古典主義絵画の祖でイタリア画家、ラファエッロ・サンツィオの作品(1514年頃)です。
聖母マリアのキリストに対する愛情が表現されている作品です。ラファエッロのキャリア後期にあたる、ローマ時代に描かれました。
それでは具体的に観て行きましょう。
幼児キリストを抱きしめる聖母マリアと、2人を敬虔な表情で見つめる幼児洗礼者聖ヨハネが描かれています。聖母マリアの頭にターバンの様に巻き付けられた絹織物は、当時の上流貴婦人の間で流行っていたものです。聖母マリアの若々しい女性美の表現は圧巻の一言であり、特に聖母マリアの観る者へと向けられる視線の魅力は当時から観る者の目を惹きつけました。
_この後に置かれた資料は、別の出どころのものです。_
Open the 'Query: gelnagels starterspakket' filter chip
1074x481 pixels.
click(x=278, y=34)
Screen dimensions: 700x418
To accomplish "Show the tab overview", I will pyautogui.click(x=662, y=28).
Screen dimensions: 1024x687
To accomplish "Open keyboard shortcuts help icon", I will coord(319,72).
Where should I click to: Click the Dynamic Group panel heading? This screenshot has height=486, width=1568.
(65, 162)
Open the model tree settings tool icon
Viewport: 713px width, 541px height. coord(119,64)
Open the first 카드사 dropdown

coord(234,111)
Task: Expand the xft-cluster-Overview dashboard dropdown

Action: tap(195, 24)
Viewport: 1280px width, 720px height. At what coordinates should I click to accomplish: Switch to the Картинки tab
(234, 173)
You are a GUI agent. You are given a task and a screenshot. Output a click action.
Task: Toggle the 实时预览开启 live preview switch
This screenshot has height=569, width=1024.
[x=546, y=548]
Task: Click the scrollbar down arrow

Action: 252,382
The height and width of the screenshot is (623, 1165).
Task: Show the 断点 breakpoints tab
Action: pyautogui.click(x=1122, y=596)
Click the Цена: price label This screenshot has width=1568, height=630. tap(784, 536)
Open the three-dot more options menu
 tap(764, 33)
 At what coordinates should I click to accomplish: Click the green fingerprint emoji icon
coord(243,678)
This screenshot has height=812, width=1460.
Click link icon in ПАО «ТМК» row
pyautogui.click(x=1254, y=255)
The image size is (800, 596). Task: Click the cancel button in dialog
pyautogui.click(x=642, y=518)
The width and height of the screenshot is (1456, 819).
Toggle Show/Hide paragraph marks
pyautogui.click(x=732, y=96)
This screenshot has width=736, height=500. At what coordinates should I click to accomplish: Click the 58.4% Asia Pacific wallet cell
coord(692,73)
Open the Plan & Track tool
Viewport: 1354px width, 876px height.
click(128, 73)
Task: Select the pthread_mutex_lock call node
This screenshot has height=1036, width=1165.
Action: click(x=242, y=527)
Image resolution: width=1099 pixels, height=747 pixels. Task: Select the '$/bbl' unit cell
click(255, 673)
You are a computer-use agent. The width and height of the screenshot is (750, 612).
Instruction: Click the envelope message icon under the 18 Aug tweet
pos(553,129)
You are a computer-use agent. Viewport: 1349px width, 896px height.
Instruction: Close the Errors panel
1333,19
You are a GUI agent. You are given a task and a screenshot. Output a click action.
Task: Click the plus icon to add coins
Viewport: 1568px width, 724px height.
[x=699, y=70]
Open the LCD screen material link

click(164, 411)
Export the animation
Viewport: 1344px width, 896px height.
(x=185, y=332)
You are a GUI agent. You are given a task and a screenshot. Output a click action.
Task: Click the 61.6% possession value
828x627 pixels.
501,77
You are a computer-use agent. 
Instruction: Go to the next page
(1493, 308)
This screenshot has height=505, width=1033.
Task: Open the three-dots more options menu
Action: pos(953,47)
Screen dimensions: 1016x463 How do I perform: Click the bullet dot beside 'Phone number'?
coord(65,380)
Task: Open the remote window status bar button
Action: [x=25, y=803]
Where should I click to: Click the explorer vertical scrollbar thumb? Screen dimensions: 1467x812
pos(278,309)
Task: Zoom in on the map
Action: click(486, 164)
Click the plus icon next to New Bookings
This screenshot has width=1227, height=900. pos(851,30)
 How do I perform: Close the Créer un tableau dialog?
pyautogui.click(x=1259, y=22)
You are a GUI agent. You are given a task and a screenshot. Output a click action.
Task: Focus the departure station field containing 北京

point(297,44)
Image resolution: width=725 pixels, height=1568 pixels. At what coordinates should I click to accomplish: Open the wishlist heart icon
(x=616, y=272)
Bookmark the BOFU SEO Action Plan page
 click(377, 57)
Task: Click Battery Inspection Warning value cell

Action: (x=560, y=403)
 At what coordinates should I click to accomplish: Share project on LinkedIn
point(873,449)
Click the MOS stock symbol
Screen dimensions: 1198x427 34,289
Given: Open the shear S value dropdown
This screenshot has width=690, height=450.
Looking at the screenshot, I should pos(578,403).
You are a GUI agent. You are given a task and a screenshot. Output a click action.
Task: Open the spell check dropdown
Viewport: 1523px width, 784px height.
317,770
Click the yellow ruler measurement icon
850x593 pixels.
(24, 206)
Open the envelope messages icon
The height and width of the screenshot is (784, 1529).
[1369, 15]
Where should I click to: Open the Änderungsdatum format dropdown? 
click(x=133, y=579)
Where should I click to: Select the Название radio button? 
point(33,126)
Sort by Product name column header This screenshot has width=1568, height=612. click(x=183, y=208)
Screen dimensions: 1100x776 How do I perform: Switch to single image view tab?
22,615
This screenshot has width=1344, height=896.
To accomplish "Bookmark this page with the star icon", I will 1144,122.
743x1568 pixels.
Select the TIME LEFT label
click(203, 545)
そして、中央のキリストは青のシーツの上に座り黄色の服を着ています。また聖母マリアは緑色のストールを掛けています。ラファエッロは、中央部に暖色(黄色)を置き、青と緑色の対比を作ることにより、中央部に温かみを作り、聖母マリアのキリストに対する愛情を表現したのでした。
イタリアのピッティ宮殿(フィレンツェ)所蔵。